2. Experimental Procedure and Autoclave Testing Methodology

2.1. Testing Sample Preparation

The Alloy 33 plate used in this study was purchased from VDM Metals LLC., and its major chemical compositions are listed in Table 6, based on the provided mill test report. The other minor alloying elements, which are unlikely to significantly affect the corrosion performance, have been omitted in the table.
Testing coupons with rectangular shapes measuring 10 mm × 20 mm × 2 mm were machined from the plate of Alloy 33. Each coupon had a 4 mm diameter hole drilled near the top for mounting onto the Alloy 625 sample holder. Before conducting the autoclave test, every coupon underwent careful polishing and thorough cleaning, according to a standard procedure designed for high temperature corrosion testing [74]. More detailed information on sample preparation can be found in the references [17,37]. An identification (ID) was assigned to each sample and was marked on the upper-left corner to ensure accurate identification after HTL exposure. Prior to the corrosion tests, the freshly prepared samples were weighed using a microbalance with a resolution of 1 µg and measured with a digital caliper of 0.001 cm precision. It is important to note that each autoclave corrosion test involved four prepared samples of Alloy 33 to improve the accuracy and precision of the corrosion results.

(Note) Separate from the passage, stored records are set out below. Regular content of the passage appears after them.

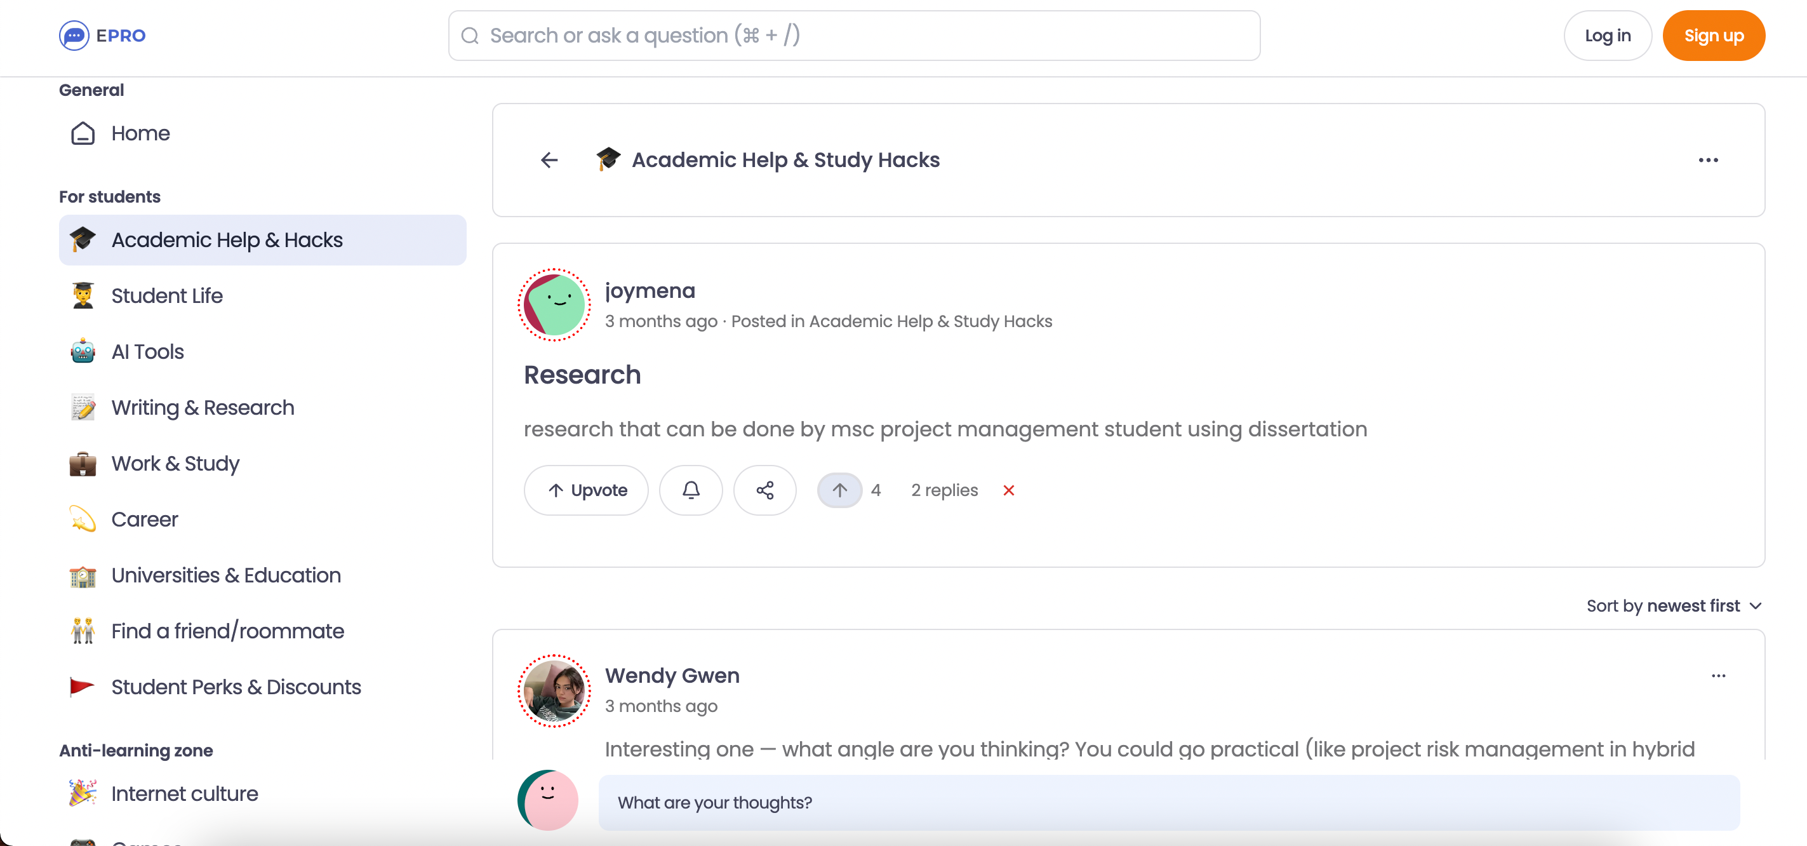Open the three-dot menu for the topic header
The image size is (1807, 846).
[x=1709, y=160]
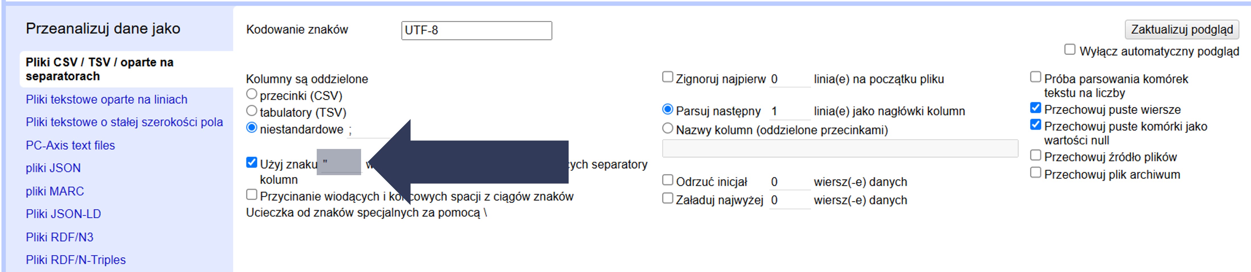
Task: Toggle Zignoruj najpierw linie checkbox
Action: click(668, 77)
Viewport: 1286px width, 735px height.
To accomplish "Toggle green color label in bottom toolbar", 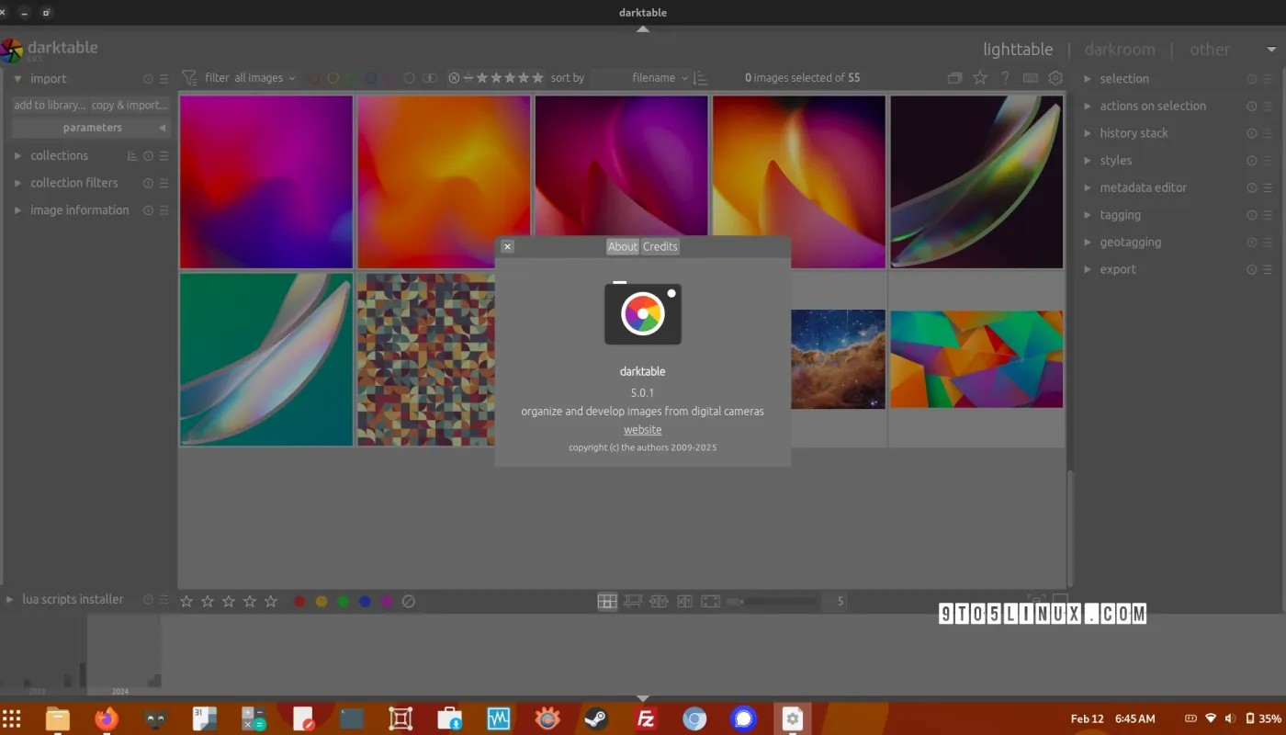I will 344,602.
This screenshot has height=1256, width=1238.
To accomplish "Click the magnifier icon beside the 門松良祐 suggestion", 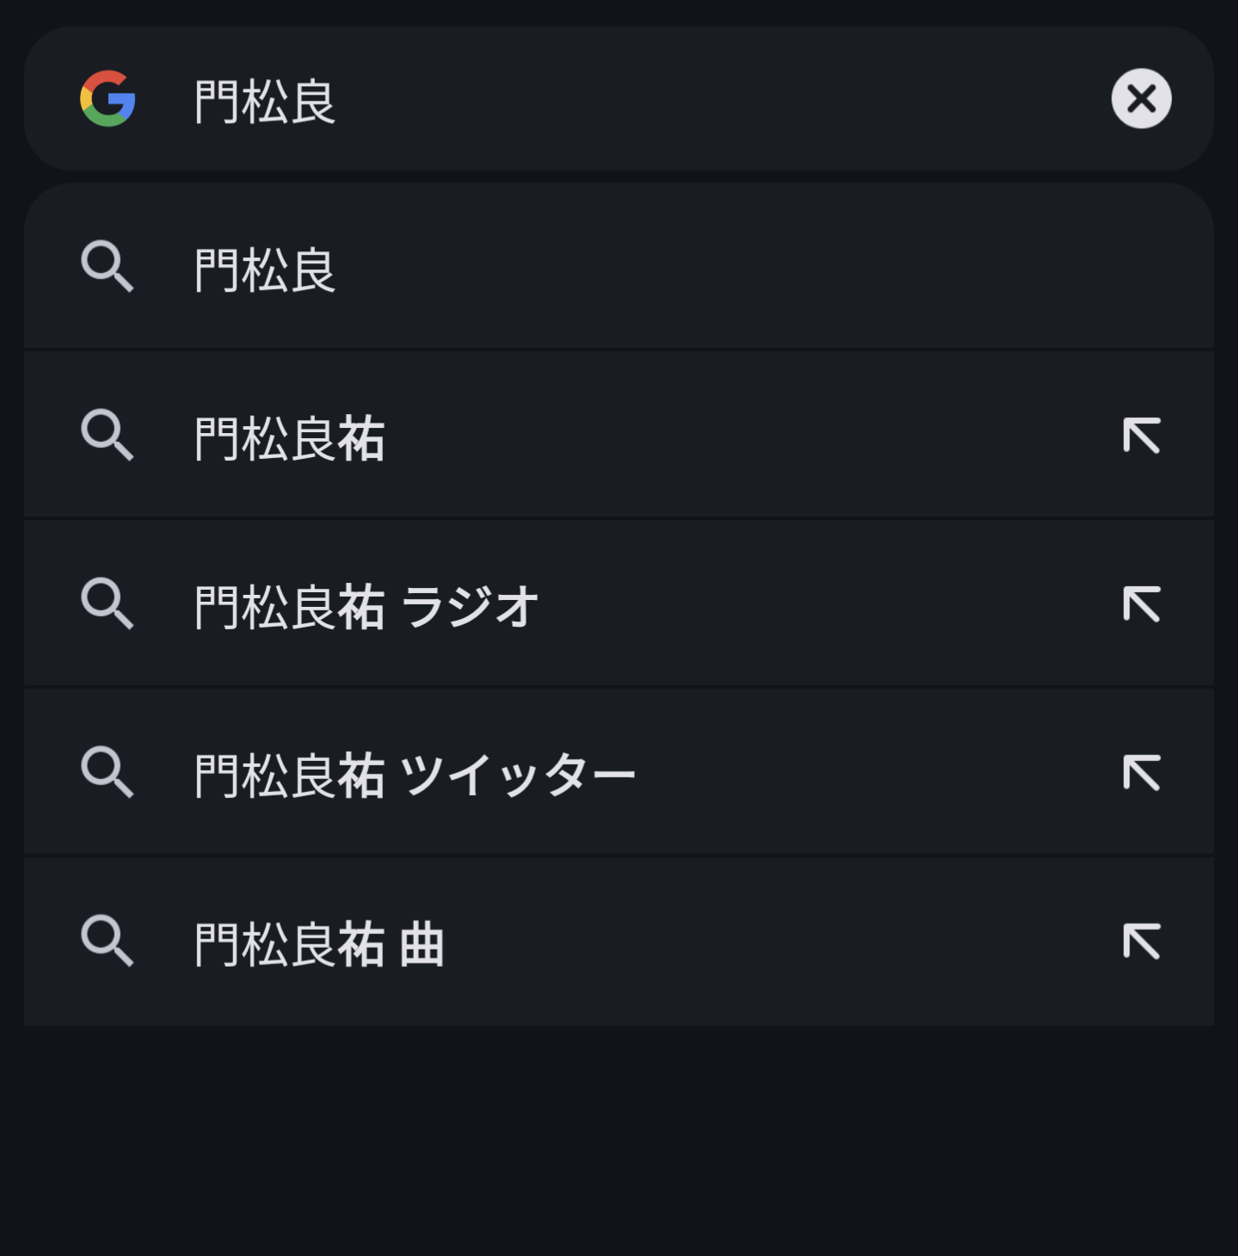I will [108, 436].
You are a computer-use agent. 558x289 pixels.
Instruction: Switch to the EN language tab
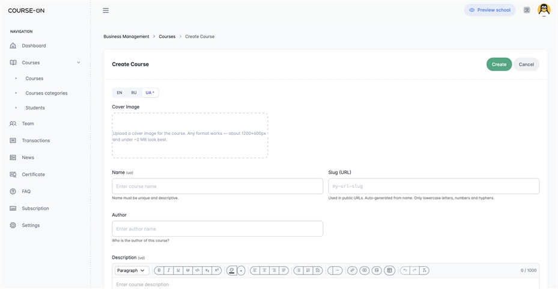(120, 93)
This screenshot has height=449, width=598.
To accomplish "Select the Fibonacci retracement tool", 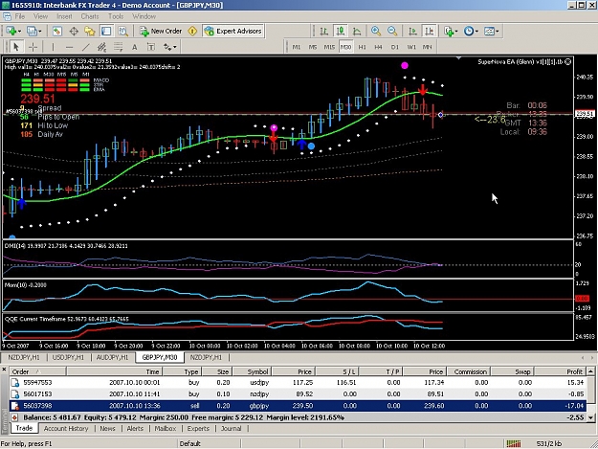I will click(119, 47).
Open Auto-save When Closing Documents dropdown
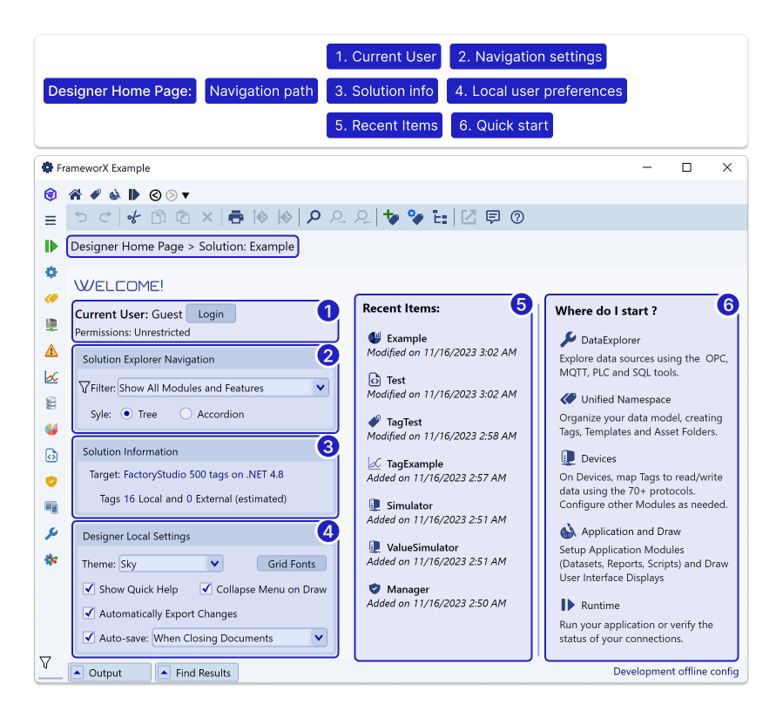The width and height of the screenshot is (783, 718). [319, 638]
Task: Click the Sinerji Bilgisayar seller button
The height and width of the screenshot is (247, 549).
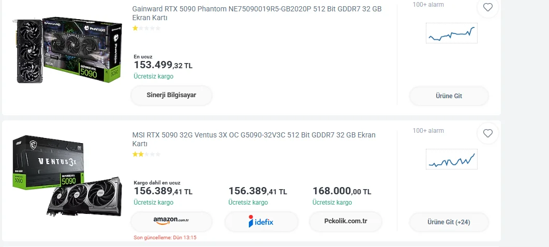Action: coord(171,95)
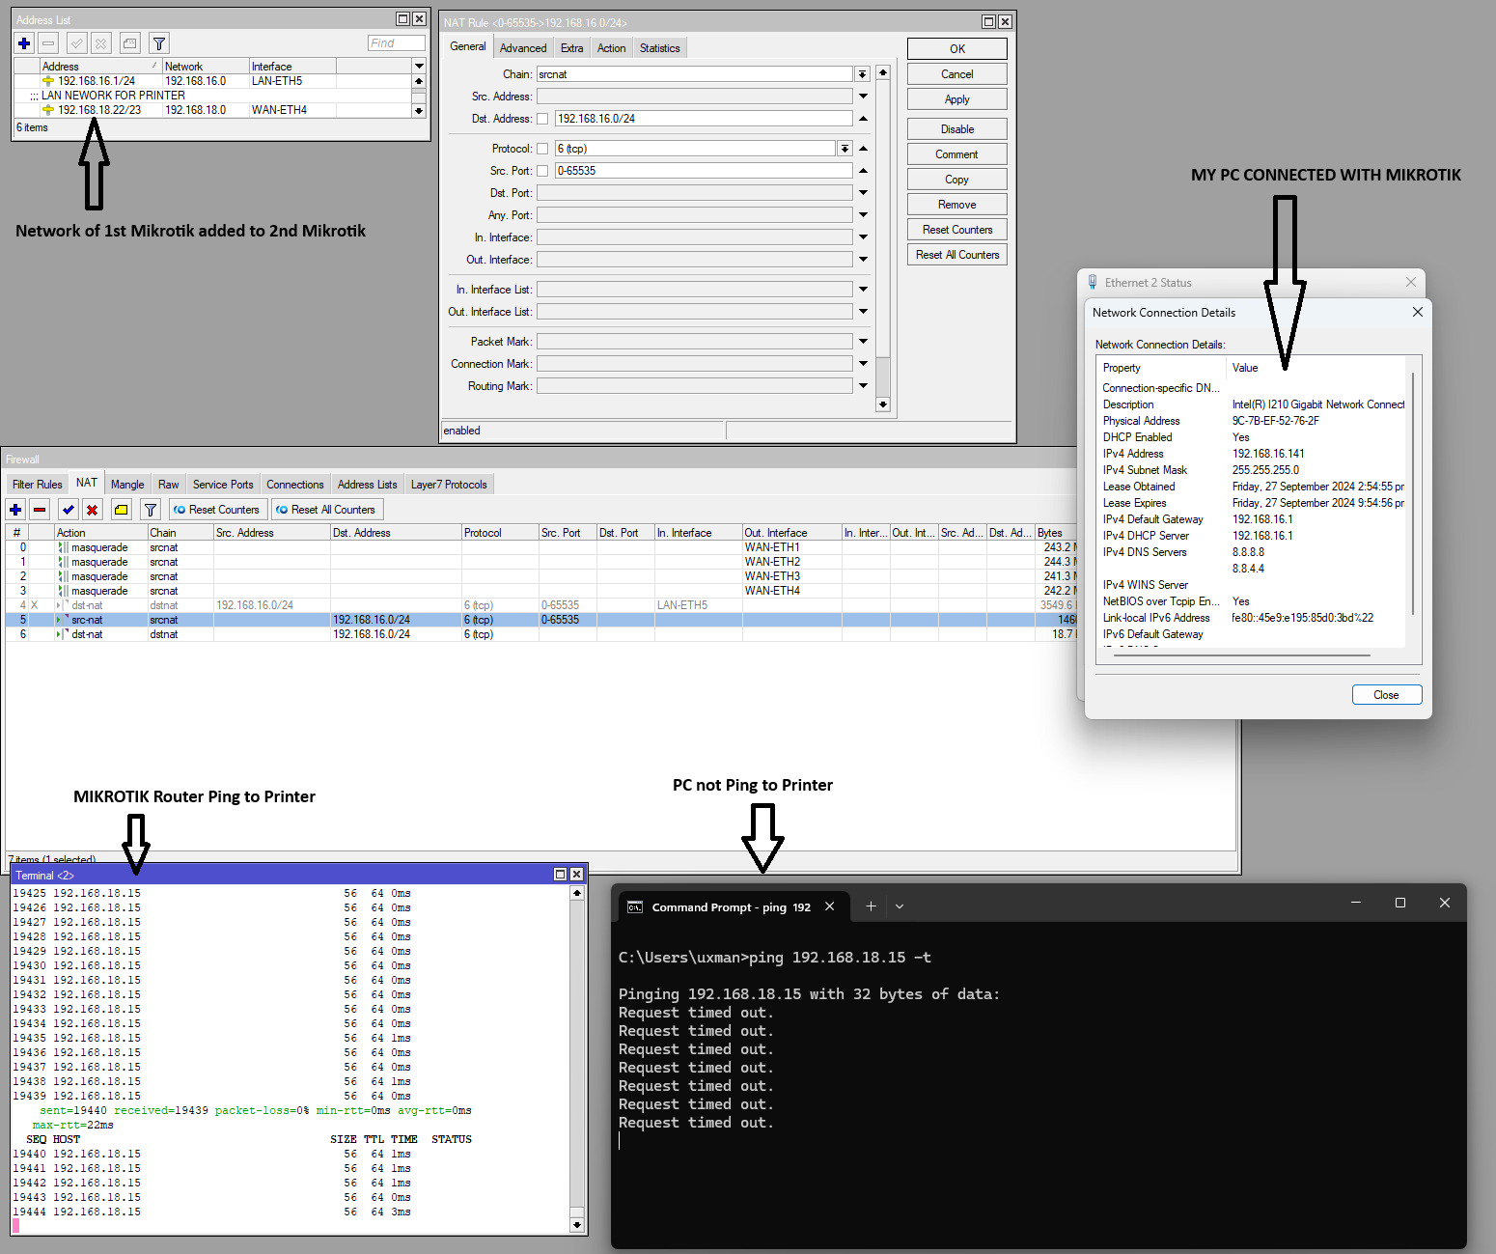This screenshot has height=1254, width=1496.
Task: Remove selected NAT rule with red minus
Action: pyautogui.click(x=40, y=510)
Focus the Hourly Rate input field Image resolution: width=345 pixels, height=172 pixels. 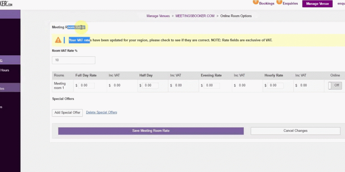[275, 85]
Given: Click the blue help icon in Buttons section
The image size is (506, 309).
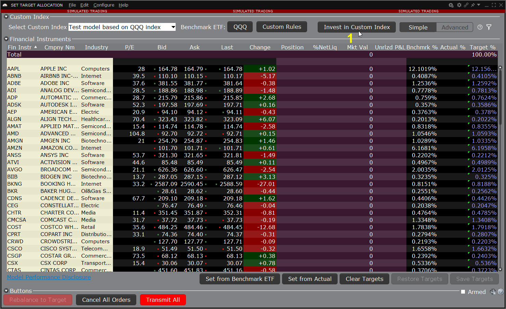Looking at the screenshot, I should (501, 292).
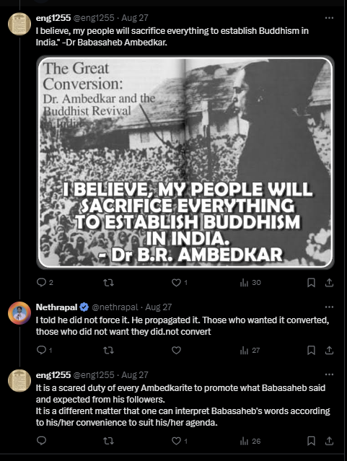The width and height of the screenshot is (347, 461).
Task: Open more options for the first eng1255 tweet
Action: [329, 18]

2.2. Autoclave Testing Methodology

The corrosion performances of Alloy 33 under simulated non-catalytic and catalytic HTL conversion conditions were evaluated through an autoclave test. The test matrix, outlining the specific conditions, is presented in Table 7. The tests were carried out in an Alloy C-276 autoclave, utilizing a pre-oxidized Alloy 625 liner (as shown in Figure 1), in accordance with ASTM G31, to minimize the influence of the autoclave wall alloy. The pre-oxidized Alloy 625 liner and Cr–Ni wires were oxidized at 400 °C for one day in an air furnace and were then used to hold the testing solutions and samples. The purpose of using pre-oxidized Cr–Ni wires was to prevent any galvanic effect between the testing samples and the sample holder. Once the samples and solution were placed inside the liner, the autoclave was sealed and purged with nitrogen gas for 60 min to create a de-aerated environment. A leak test was conducted under high-pressure N2 conditions. The autoclave was then powered on to reach the desired temperature, and the tests were conducted for a duration of 10 days. After completing the test period, the autoclave heater was turned off, and the autoclave was allowed to cool down to room temperature. Subsequently, the exposed samples were carefully removed from the autoclave, cleaned using distilled water, dried with pressurized air, and reweighed using the same microbalance as before.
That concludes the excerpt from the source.